New Media, Electronic Design, Norman Rockwell, and Trains?

Ron Ploof writes a very interesting and informative blog about “social” or “new” media and it’s impact on business and industries.  It’s a very useful read.

The title of a recent post caught my eye.  Entitled “Norman Rockwell New Media“, he draws an analogy between new media adoption by corporations and different ways to organize towns.

Ron broke new media adoption into two camps - it’s either central and deeply intertwined with the business (Main Street Town), or it’s on the periphery and barely touches the core business (Norman Rockwell Town).

This doesn’t quite work for the adoption of new media within the electronic design industry however.  There are some industry leaders that have adopted new media wholeheartedly, and are looking to do more.  But on the whole the landscapes of these “towns” appear quite untouched by new media.  But this is changing.

Living in California, a different analogy came to mind.  By and large, it’s kind of like train stations here - if a station exists it’s on the outskirts of town, rarely used, and sadly out of date.  However, these companies have begun to see that the roads are crumbling and gas prices are too volatile to keep using the car cost effectively.  And so they’re looking to put in some new infrastructure and change their behaviors.

Specifically, their business processes are long and require a lot of complex interactions (demonstrations, training, and evaluations for example).  Now that the electronic design industry is truly global it is no longer cost-effective or efficient to carry out all of these interactions in person or even directly.

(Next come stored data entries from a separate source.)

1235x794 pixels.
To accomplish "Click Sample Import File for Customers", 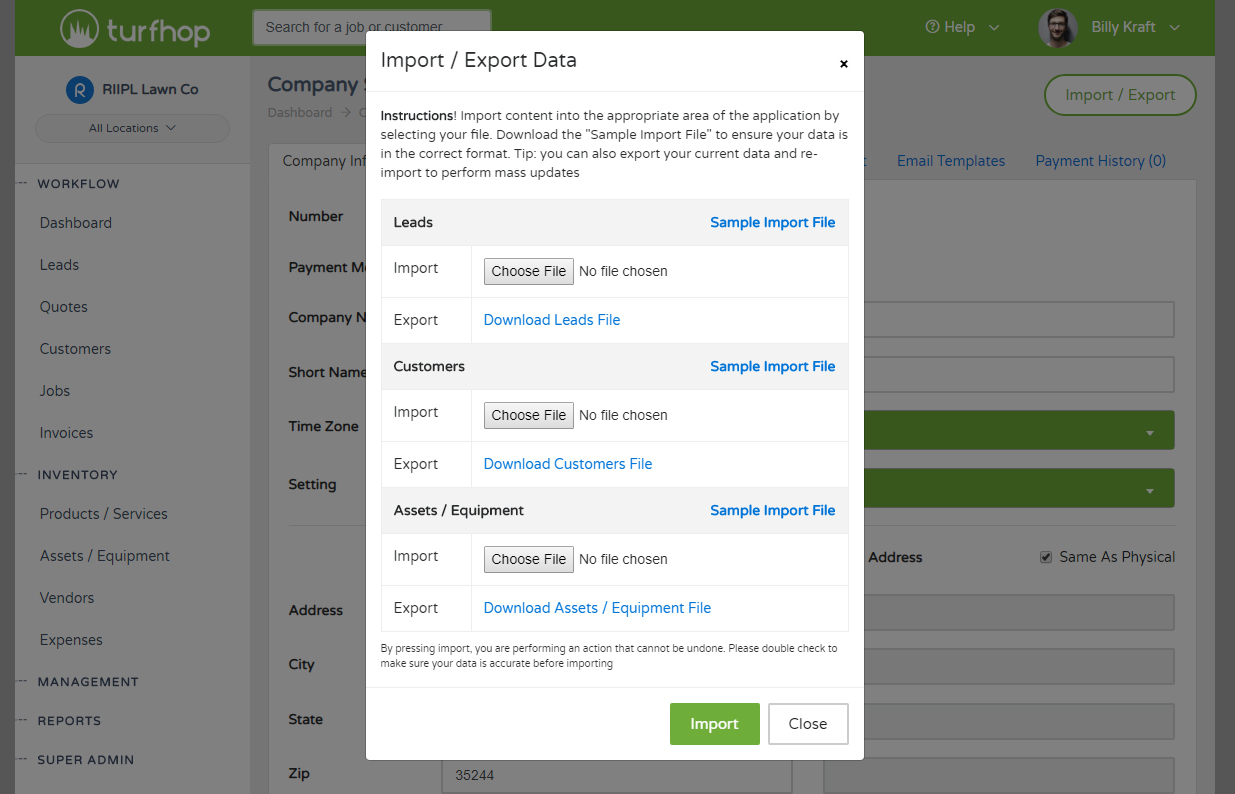I will coord(772,366).
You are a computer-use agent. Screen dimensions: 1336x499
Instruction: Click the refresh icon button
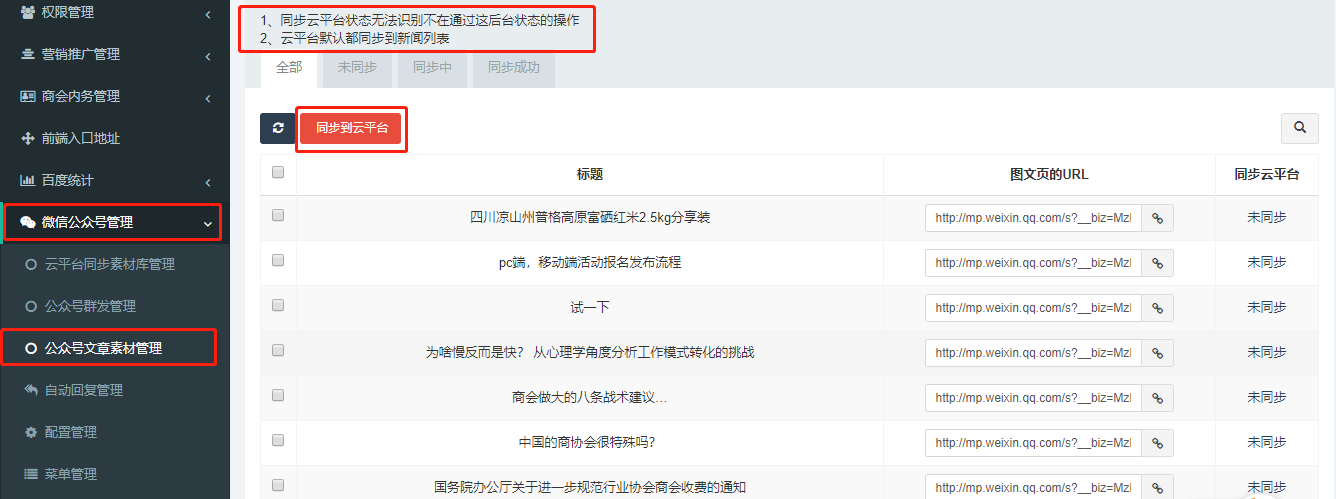[278, 128]
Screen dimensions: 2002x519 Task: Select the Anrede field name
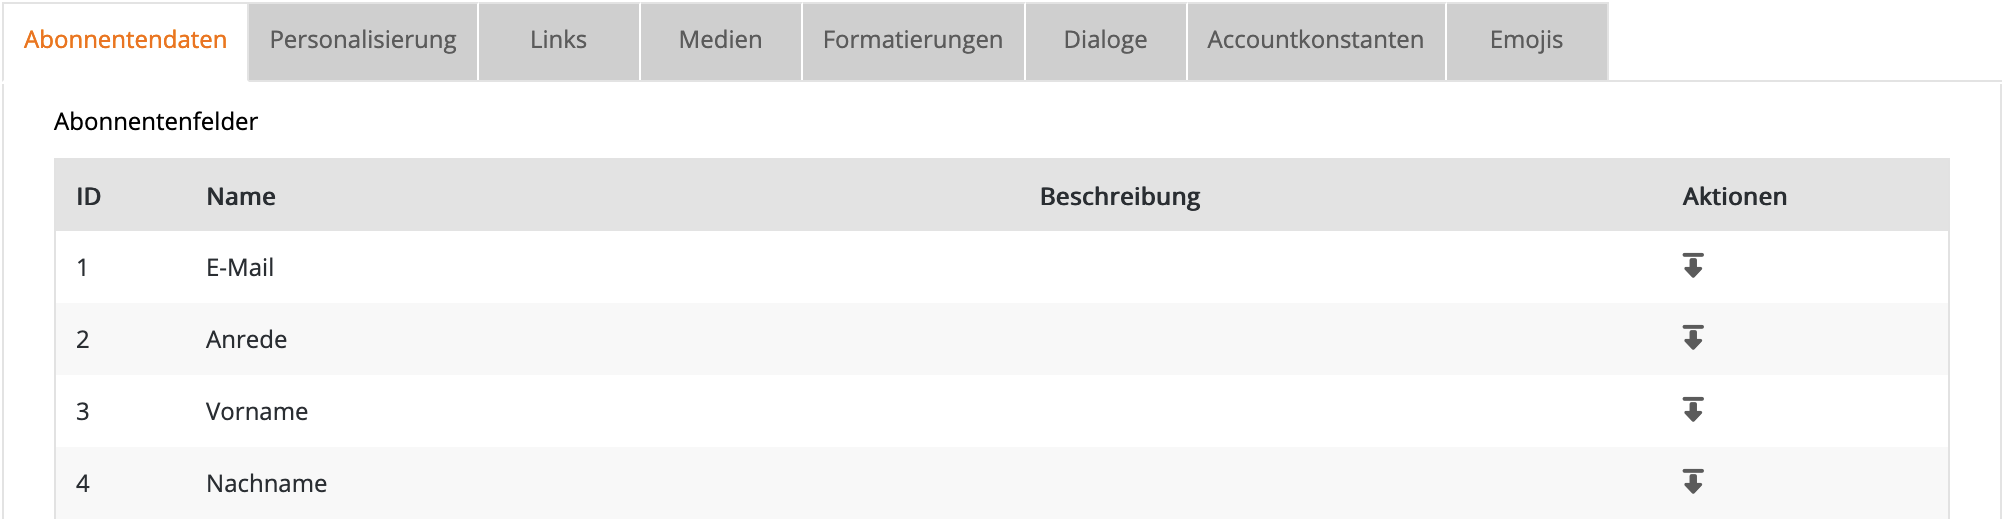click(246, 340)
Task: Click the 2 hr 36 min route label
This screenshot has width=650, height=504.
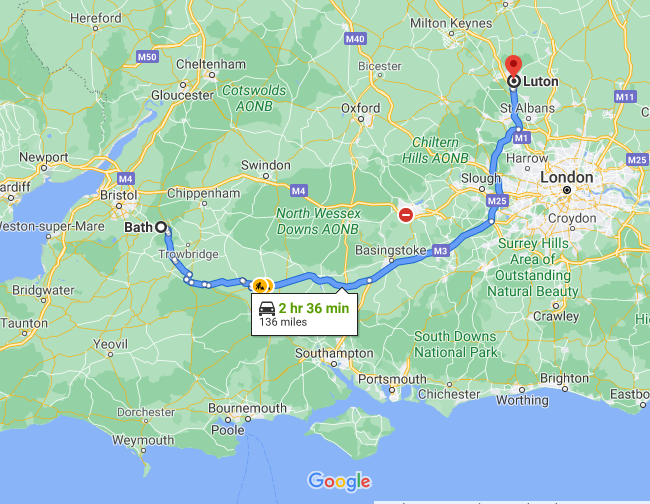Action: (314, 308)
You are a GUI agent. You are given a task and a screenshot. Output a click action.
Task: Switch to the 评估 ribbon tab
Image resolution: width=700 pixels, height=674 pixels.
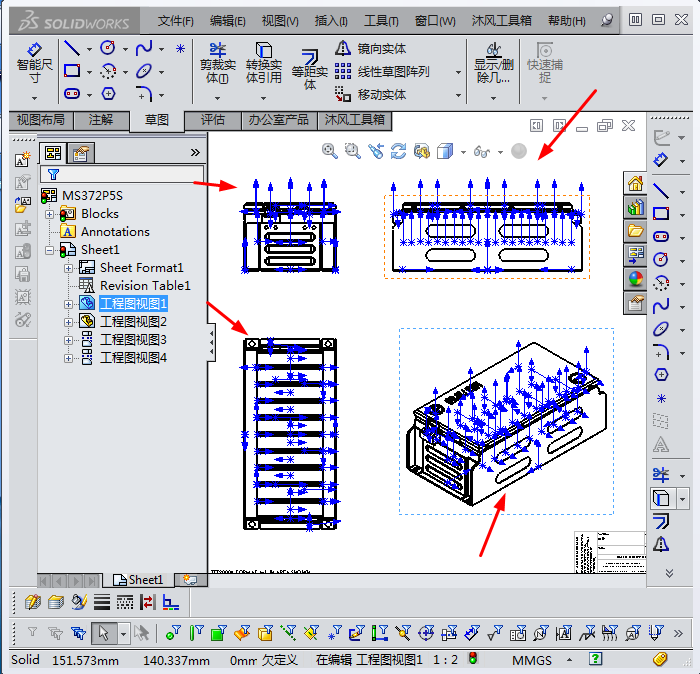[x=212, y=120]
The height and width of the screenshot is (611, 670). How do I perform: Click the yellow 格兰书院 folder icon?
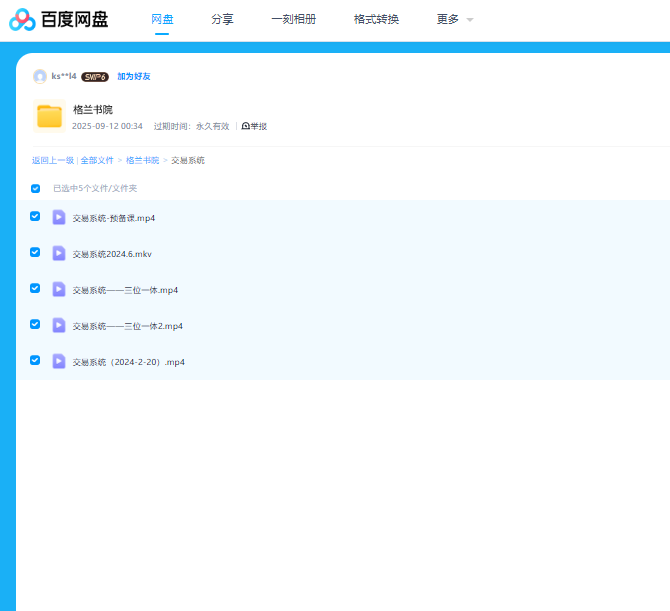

Many companies use point communication tools (webex, skype, etc.) to lower costs.  But this is not “new media” - ie. these tools cannot be leveraged when they’re not being used.  And this is what we need - leverage.

An online environment that is easy to manage and provides the tools, controls, and recognition mechanisms for engineers to see the value of your product and discuss it with their colleagues and friends.  That’s leverage.  It’s also a pretty neat description of Xuropa.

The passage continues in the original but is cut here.